Certainly, I have failed to appreciate the necessity of giving nuanced descriptions of the followers the Priest receives based on their choice of religion. A priest of Lightning gets "three third-level priests and six first-level priests of the same priesthood and one fifth-level warrior, two third-level warriors, and four first-level warriors." Whereas a priest of Thunder gets "three third-level priests and six first-level priests of the same order, plus three third level fighters and six first-level fighters to act as guards."
Why are you doing this, Complete Priest's Handbook, especially when you already established that the followers a priest got depended on the player's preferences, the circumstances surrounding their stronghold, and what made sense for the game? The book is only 128 pages. Why waste two paragraphs per entry making the game less flexible? You surely weren't in need of extra padding.

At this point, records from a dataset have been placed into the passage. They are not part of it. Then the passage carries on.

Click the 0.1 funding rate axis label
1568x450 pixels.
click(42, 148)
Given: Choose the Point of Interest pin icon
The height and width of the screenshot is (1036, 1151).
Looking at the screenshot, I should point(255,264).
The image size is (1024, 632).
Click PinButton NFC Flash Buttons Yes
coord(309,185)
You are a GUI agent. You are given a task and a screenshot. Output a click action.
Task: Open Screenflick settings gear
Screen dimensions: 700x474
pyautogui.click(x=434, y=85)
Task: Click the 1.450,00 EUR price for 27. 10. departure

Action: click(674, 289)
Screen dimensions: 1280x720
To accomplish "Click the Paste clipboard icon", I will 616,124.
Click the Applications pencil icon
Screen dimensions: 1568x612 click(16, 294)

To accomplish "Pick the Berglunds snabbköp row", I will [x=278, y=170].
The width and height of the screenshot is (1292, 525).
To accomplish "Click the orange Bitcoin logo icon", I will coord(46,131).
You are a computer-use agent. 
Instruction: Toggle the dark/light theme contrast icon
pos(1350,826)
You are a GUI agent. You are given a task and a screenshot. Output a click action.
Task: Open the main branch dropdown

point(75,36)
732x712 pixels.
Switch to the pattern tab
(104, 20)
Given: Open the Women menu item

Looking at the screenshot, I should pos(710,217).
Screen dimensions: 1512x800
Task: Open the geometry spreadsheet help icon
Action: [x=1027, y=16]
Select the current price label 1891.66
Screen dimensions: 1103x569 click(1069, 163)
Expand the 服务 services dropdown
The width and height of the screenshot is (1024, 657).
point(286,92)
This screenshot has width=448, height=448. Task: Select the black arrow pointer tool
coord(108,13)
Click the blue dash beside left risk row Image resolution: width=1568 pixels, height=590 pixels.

(Then again . . . Lightning AND Thunder . . . maybe ideas were running low)
Nonetheless, I guess there might be some utility here. It's a ready-made guide that allows players to jump into any of a number of fantasy religions without anything being more than incidentally unbalanced (as opposed to letting the player deliberately game the system by choosing the right combination of abilities a la carte).
And the surrounding advice about creating a religion and working out a priest's role in the campaign world was . . . okay. It lacked anthropological insight and seemed, at times, to draw too heavily on medieval Catholicism, but if you're starting from square one, it's a decent enough place to start.
The only thing left worth mentioning is that this book has all the same gender and racial problems as The Complete Fighter's Handbook, but that's not a surprise since it's the exact same author. A lot of the kits are one-to-one correspondences with the Fighter kits (such as Amazon Priestess, Barbarian Priest, Outlaw Priest, Noble Priest, Peasant Priest and, sigh, Savage Priest) and the Amazon has the exact same baffling "men underestimate me" weakness. The Savage Priest is . . . slightly less racist, possibly because being in touch with mystical forces and cleaving to an otherworldly morality is what Priests are supposed to do anyway.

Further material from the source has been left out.